Na maioria das vezes, a contaminação com os agentes que causam diarreia aguda ocorre por via fecal-oral, seja na transmissão por contato direto ou pela contaminação por meio de água ou de alimentos. “O acesso à água potável, higienização adequada dos alimentos e evitar contato com pacientes na fase sintomática podem reduzir o risco de infecção”, aconselha a médica.

Para evitar o agravamento do quadro e a necessidade de a criança ser internada por causa da doença, é preciso estar atento para a hidratação.
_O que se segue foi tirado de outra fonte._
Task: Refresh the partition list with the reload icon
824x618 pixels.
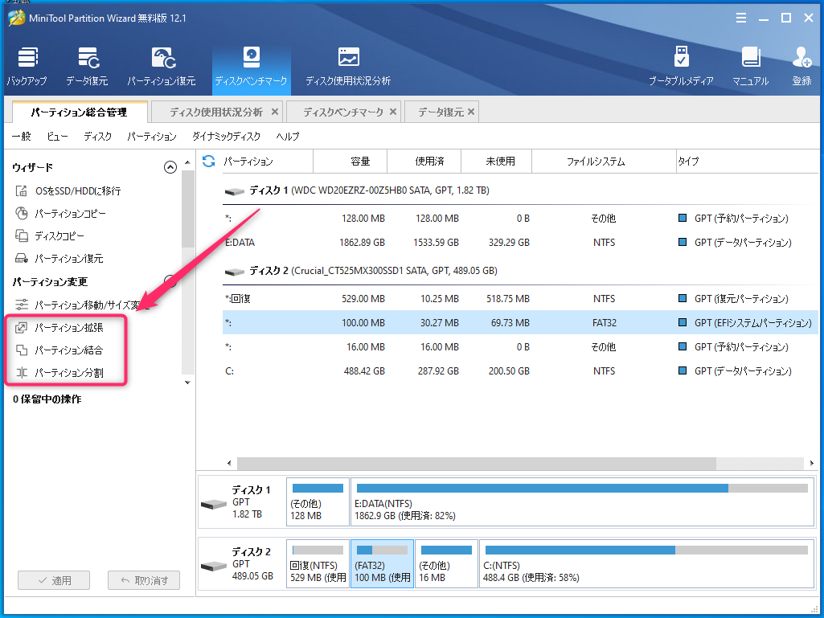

A recomendação é aumentar a oferta de água e de sais de reidratação oral, além de repouso e atenção aos sinais de desidratação, como choro sem lágrimas e redução do volume da diurese. “Estes últimos, se presentes, são sinais de que a criança necessita de avaliação médica”, destaca Júlia Teixeira.

Para a prevenção, Vanuza Chagas acrescenta os seguintes pontos: cuidado com a higiene pessoal e dos alimentos, lavagem das mãos, alimentação saudável, aleitamento materno exclusivo até os 6 meses e manter amamentação até 2 anos ou mais. Ela também cita a importância de manter a criança doente fora da creche ou escola e de a vacinação estar em dia.

O médico Sávio Pinheiro reforça a necessidade de se ter noções básicas de higiene e lavar bem os alimentos que serão consumidos. “(É preciso) ter condições sanitárias adequadas e entender que a doença acontece das fezes para a boca dos pacientes. A higienização das mãos das crianças e de quem cozinha é muito importante”, complementa.

O hábito de manter as mãos higienizadas é um dos fatores a que se atribui o menor número de internações por doenças gastrointestinais durante a pandemia de Covid-19, além do isolamento social. “Esse cuidado com as mãos é muito importante. Claro, há algumas coisas que são de dimensão maior, como saneamento básico e acesso a água e alimentação seguras”, finaliza Carlos Garcia Filho.